### DO THIS
Format the lines of the listing, starting at the line that contains "Open the dashboard from the sidebar" and ending at the line that contains "pyautogui.click(x=967, y=723)", as a JSON list of strings. Include both of those lines, use one string per line, and leave out blank lines.

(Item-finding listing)
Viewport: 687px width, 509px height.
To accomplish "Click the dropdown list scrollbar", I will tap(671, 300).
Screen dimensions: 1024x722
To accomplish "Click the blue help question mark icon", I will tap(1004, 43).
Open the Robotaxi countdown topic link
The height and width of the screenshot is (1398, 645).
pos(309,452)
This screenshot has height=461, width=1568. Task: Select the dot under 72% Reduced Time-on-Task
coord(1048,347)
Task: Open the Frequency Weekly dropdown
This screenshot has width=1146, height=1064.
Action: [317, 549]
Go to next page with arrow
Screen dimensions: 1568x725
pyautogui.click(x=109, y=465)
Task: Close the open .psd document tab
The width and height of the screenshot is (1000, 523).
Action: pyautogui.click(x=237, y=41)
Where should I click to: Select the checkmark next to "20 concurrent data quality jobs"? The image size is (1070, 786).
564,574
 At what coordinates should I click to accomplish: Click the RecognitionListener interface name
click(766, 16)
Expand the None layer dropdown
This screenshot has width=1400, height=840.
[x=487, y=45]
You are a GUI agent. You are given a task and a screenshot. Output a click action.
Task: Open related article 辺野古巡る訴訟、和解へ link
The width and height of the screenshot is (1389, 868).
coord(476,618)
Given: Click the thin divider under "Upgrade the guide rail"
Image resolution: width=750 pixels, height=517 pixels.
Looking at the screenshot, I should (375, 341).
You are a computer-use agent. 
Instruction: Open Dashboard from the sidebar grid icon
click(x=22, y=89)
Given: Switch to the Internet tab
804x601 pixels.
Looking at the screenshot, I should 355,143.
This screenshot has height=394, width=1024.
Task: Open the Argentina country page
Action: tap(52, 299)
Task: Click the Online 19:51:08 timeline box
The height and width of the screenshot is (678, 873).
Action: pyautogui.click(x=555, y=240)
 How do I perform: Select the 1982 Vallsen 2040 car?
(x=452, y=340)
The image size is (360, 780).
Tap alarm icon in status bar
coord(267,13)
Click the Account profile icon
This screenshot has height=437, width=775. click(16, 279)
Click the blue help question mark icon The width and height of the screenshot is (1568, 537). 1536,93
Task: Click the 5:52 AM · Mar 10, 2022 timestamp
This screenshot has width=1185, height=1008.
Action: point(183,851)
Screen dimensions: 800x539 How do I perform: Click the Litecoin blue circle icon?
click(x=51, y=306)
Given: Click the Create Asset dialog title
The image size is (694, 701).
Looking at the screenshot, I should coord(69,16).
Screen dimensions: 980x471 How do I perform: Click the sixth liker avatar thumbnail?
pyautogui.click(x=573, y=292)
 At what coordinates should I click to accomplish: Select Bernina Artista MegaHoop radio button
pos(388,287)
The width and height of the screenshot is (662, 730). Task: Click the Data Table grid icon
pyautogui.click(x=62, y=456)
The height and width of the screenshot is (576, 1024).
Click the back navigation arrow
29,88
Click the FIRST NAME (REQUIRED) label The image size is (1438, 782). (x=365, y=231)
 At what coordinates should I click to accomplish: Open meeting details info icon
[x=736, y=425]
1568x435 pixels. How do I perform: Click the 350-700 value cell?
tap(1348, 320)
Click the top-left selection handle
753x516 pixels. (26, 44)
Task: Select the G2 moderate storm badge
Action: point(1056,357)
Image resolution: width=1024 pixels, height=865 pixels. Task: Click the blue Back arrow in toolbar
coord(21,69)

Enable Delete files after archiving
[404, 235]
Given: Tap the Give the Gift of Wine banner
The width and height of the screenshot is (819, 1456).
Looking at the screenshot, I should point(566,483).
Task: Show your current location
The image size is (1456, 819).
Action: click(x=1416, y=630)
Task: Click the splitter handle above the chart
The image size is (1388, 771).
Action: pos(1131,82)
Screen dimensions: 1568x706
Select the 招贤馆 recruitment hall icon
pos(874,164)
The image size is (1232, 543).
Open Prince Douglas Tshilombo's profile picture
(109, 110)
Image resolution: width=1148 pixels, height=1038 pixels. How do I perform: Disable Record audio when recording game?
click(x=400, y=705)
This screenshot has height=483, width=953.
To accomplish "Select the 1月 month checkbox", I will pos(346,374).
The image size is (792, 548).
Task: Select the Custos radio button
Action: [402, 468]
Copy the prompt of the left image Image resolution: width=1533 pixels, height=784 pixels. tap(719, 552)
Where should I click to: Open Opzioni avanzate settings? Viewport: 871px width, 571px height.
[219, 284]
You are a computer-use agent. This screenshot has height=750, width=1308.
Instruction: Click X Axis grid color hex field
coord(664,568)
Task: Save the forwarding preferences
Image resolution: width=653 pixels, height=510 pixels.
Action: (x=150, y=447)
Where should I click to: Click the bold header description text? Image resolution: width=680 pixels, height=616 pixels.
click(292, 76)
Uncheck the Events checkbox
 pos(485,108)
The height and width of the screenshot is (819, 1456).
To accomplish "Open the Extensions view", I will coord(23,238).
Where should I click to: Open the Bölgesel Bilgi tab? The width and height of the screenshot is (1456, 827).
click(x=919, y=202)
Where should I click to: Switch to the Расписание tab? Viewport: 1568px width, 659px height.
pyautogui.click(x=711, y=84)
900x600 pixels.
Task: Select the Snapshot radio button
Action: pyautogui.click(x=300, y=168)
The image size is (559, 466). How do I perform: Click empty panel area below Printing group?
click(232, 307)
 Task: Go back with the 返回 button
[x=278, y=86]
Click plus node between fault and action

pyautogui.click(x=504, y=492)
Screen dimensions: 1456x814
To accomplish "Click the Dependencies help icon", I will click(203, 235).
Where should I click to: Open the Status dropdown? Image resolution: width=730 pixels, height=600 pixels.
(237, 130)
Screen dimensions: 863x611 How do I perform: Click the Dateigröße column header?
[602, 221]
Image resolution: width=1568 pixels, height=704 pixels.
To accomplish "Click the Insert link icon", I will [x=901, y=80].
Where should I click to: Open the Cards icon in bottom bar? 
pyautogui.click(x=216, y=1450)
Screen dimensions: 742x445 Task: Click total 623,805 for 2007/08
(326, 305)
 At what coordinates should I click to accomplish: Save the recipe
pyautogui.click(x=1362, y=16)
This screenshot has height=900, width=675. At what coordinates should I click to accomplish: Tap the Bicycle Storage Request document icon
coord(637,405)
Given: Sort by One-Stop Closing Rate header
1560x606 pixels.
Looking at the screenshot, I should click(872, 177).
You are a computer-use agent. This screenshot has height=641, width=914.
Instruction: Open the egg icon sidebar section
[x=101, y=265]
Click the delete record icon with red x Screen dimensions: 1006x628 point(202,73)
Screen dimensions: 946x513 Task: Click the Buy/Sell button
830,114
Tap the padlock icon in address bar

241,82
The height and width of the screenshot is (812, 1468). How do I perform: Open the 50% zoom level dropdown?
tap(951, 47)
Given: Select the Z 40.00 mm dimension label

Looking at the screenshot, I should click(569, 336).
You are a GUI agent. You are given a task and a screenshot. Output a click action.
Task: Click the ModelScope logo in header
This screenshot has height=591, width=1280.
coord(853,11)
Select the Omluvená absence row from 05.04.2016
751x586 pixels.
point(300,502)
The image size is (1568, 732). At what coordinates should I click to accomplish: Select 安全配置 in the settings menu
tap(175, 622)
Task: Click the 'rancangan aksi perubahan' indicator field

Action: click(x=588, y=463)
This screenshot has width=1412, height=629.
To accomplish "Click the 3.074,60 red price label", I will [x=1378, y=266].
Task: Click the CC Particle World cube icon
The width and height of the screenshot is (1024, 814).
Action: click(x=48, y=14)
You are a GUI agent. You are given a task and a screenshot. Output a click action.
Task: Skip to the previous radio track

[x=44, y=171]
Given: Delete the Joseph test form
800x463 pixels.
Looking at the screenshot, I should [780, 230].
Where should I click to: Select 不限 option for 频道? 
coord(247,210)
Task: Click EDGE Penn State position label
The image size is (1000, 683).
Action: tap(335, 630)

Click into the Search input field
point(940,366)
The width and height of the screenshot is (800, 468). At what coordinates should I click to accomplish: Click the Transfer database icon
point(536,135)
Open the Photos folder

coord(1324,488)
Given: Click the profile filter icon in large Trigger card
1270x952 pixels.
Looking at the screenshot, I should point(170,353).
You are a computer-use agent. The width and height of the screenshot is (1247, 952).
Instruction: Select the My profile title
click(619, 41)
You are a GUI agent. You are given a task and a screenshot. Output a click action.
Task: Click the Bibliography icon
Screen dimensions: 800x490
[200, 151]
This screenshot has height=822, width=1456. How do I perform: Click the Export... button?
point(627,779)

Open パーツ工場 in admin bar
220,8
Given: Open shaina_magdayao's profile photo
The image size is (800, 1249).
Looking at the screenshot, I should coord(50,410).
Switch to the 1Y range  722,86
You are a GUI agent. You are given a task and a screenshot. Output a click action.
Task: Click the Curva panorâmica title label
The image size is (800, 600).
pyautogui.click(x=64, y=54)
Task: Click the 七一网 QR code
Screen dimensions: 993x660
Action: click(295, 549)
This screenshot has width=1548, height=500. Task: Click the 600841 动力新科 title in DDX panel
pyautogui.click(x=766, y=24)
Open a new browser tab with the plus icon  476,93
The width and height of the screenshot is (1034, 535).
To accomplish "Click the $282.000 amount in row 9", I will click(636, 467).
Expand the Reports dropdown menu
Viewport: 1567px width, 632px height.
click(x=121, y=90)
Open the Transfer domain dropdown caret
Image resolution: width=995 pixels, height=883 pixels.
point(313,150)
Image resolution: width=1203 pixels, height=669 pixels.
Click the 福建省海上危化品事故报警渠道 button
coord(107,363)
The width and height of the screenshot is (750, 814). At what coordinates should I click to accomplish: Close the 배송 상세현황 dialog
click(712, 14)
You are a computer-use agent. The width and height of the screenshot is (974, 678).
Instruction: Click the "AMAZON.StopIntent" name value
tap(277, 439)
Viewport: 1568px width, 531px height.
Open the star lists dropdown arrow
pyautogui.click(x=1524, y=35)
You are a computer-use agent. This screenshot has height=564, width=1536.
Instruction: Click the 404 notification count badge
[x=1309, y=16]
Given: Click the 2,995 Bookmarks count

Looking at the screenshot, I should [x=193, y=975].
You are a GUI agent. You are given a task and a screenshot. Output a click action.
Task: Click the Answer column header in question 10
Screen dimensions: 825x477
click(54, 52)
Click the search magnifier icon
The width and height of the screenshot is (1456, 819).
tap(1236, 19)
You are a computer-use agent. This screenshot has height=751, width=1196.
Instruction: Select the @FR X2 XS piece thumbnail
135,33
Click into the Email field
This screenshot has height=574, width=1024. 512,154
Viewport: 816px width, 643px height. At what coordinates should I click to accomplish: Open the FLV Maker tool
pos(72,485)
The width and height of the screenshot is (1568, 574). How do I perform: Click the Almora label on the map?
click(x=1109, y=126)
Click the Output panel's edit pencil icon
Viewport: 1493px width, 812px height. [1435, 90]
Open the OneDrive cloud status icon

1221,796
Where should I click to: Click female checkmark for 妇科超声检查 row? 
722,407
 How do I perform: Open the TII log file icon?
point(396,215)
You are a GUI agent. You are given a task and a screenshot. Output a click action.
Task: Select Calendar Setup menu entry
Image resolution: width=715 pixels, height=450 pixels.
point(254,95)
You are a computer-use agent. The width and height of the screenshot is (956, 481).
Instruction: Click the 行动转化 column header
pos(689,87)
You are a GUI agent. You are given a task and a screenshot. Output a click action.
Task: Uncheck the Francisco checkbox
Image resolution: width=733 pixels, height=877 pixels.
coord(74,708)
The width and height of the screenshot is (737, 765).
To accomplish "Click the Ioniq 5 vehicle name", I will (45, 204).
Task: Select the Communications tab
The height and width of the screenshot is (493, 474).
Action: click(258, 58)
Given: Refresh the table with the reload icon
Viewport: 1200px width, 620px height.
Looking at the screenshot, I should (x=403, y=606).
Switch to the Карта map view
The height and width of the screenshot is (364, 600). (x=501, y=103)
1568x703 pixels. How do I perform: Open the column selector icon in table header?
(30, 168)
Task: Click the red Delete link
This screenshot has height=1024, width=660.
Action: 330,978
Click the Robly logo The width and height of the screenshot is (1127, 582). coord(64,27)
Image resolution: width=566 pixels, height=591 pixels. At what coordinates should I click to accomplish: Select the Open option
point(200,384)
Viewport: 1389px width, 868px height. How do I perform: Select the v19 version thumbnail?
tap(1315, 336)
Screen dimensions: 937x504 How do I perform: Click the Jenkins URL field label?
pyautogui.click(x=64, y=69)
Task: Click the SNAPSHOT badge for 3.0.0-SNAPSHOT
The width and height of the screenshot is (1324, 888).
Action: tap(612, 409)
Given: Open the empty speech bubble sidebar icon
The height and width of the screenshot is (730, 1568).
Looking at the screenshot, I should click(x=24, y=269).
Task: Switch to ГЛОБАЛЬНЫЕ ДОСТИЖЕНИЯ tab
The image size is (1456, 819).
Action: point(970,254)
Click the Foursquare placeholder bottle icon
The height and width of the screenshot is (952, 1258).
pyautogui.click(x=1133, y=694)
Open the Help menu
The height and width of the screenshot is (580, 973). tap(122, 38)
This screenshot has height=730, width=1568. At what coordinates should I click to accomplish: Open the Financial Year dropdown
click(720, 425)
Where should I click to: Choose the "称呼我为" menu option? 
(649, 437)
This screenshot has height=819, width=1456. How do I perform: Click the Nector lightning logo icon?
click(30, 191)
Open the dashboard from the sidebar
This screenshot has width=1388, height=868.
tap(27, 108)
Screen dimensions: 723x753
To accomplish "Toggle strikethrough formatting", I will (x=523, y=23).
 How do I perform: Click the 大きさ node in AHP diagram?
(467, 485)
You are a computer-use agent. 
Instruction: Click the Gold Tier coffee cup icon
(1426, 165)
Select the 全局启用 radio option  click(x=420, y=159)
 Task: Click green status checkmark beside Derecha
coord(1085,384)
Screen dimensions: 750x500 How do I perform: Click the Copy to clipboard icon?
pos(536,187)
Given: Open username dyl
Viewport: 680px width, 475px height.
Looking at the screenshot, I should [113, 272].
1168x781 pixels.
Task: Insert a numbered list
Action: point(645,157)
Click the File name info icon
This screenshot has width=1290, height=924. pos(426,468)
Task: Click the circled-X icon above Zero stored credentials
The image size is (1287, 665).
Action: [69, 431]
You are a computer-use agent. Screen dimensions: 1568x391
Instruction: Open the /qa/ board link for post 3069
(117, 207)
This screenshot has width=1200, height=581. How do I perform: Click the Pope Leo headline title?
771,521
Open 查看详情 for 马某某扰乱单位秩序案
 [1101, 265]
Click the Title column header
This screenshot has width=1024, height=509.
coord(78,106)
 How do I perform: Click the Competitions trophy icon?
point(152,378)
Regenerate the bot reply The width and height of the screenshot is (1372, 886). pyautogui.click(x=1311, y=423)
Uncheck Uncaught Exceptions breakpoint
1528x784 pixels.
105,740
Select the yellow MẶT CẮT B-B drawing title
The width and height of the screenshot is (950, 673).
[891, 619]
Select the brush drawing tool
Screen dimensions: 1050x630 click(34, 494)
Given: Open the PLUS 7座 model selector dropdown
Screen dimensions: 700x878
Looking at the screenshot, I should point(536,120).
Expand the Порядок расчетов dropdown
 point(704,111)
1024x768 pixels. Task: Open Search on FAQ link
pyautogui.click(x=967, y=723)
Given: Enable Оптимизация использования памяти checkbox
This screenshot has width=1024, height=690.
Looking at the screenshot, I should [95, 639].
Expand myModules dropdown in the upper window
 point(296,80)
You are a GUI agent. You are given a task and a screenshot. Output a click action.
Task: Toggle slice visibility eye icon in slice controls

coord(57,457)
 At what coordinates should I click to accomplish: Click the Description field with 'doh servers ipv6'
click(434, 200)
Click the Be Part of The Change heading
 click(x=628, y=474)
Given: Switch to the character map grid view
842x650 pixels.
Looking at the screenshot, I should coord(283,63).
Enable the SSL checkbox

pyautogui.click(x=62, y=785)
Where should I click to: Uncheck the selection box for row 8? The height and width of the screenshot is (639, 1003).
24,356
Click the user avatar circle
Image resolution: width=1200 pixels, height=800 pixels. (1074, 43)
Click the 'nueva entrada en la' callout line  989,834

### EXERCISE RESULT
[
  "Open the dashboard from the sidebar",
  "This screenshot has width=1388, height=868.",
  "tap(27, 108)",
  "Screen dimensions: 723x753",
  "To accomplish \"Toggle strikethrough formatting\", I will (x=523, y=23).",
  " How do I perform: Click the 大きさ node in AHP diagram?",
  "(467, 485)",
  "You are a computer-use agent. ",
  "Instruction: Click the Gold Tier coffee cup icon",
  "(1426, 165)",
  "Select the 全局启用 radio option  click(x=420, y=159)",
  " Task: Click green status checkmark beside Derecha",
  "coord(1085,384)",
  "Screen dimensions: 750x500 How do I perform: Click the Copy to clipboard icon?",
  "pos(536,187)",
  "Given: Open username dyl",
  "Viewport: 680px width, 475px height.",
  "Looking at the screenshot, I should [113, 272].",
  "1168x781 pixels.",
  "Task: Insert a numbered list",
  "Action: point(645,157)",
  "Click the File name info icon",
  "This screenshot has width=1290, height=924. pos(426,468)",
  "Task: Click the circled-X icon above Zero stored credentials",
  "The image size is (1287, 665).",
  "Action: [69, 431]",
  "You are a computer-use agent. Screen dimensions: 1568x391",
  "Instruction: Open the /qa/ board link for post 3069",
  "(117, 207)",
  "This screenshot has width=1200, height=581. How do I perform: Click the Pope Leo headline title?",
  "771,521",
  "Open 查看详情 for 马某某扰乱单位秩序案",
  " [1101, 265]",
  "Click the Title column header",
  "This screenshot has width=1024, height=509.",
  "coord(78,106)",
  " How do I perform: Click the Competitions trophy icon?",
  "point(152,378)",
  "Regenerate the bot reply The width and height of the screenshot is (1372, 886). pyautogui.click(x=1311, y=423)",
  "Uncheck Uncaught Exceptions breakpoint",
  "1528x784 pixels.",
  "105,740",
  "Select the yellow MẶT CẮT B-B drawing title",
  "The width and height of the screenshot is (950, 673).",
  "[891, 619]",
  "Select the brush drawing tool",
  "Screen dimensions: 1050x630 click(34, 494)",
  "Given: Open the PLUS 7座 model selector dropdown",
  "Screen dimensions: 700x878",
  "Looking at the screenshot, I should point(536,120).",
  "Expand the Порядок расчетов dropdown",
  " point(704,111)",
  "1024x768 pixels. Task: Open Search on FAQ link",
  "pyautogui.click(x=967, y=723)"
]